Comer en los cines es de gañanes. Nunca entendí la manía de las palomitas en las salas: lo encuentro improcedente, menos para el dueño del bar, claro. Distinto es cuando el cine se ve en casa. En nuestro salón podemos comer, beber, hablar en voz alta o pausar para echar un polvo si tenemos novieta/ete porque no hay a quién molestar (bueno en realidad, sí: al vecino con el suc-guofer cuando tu edificio tiene tabiques de papel de fumar).

Con la crisis, podemos ahorrar sustituyendo los pedidos telefónicos a pizzerías por las ya famosas pizzas de Dr. Oetker. En lugar de gastar 6, 8 o 10€ más la propina (si no eres un agarrado de mierda), podemos comer pizzas de esta marca a solo 2.50€ o 3€.

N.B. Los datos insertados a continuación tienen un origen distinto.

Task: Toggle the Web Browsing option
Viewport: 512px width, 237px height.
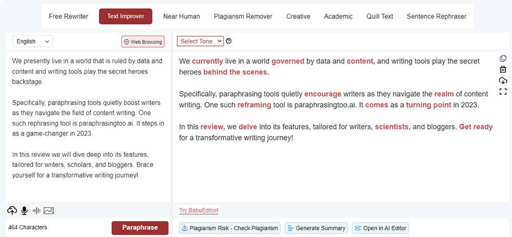Action: click(143, 42)
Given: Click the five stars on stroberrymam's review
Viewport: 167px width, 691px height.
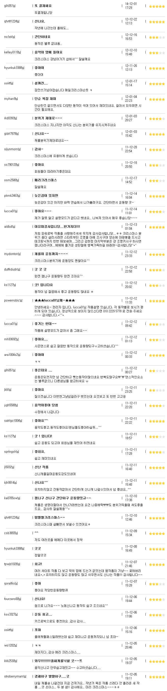Looking at the screenshot, I should (x=157, y=677).
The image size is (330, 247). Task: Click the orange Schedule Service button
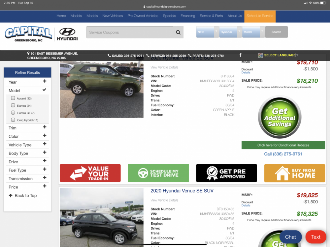click(x=260, y=16)
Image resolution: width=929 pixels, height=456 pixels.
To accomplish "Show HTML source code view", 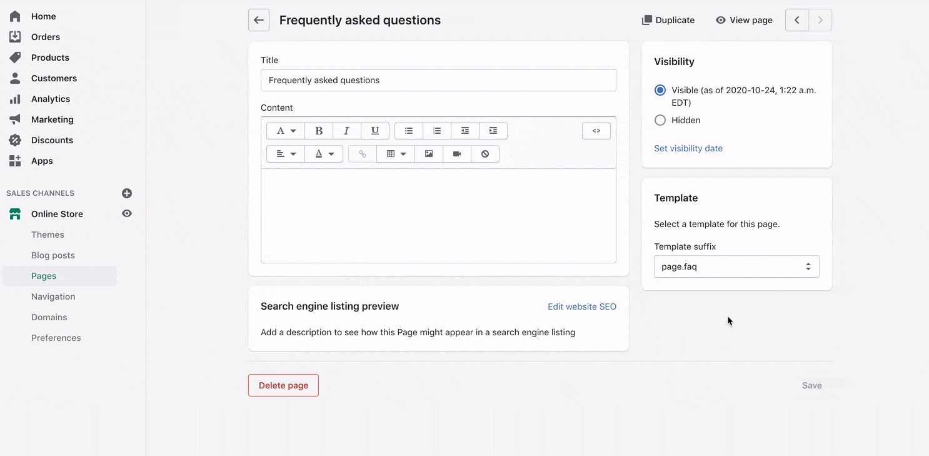I will (596, 131).
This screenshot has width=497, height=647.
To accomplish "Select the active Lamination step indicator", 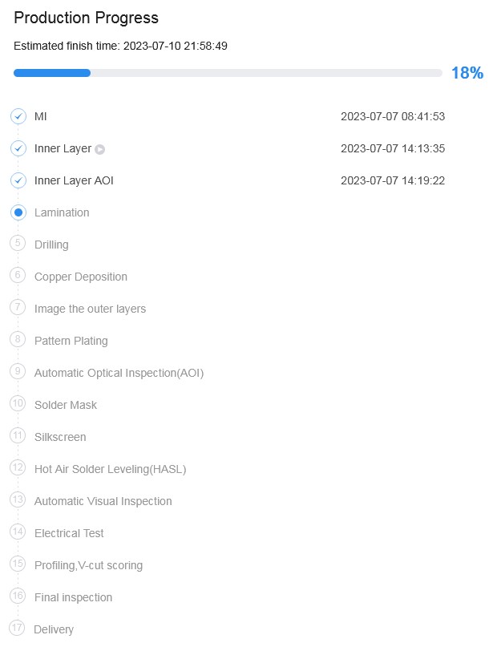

De paso fastidiamos a esos empresarios hosteleros que se pasan por los huevos los convenios, contratan repartidores temporalmente una y otra vez en bucle infinito y ni siquiera les pagan la gasolina, como por ejemplo Da Canio en Santa Cruz de Tenerife. Estos individuos merecen un escarmiento y el mejor es no comprarles, tocándoles el bolsillo que ya les revienta de tanto robar a los jóvenes trabajadores españoles.

El producto, de origen alemán, es sencillamente espectacular: calidad, sabrosura y masa perfecta. La Tradizionale es mi favorita y tuneada con anchoas ya es lo máximo. La vegetal de Ristorante es muy curiosa, con guindilla y tomates cherry. También tienen paninis que no he probado pero supongo que serán igual de buenos que las pizzas. Además variedad de gama: pizzas finas (Ristorante), gruesas (Casa di Mama) o en horno de piedra (Tradizionale). Las que han llegado a España no son todas las que fabrica Dr. Oetker; faltan la Calabrese, la Hawaiana, la Biológica o la Panebello, pero la mayoría de variedades ya se encuentran en el mercado español.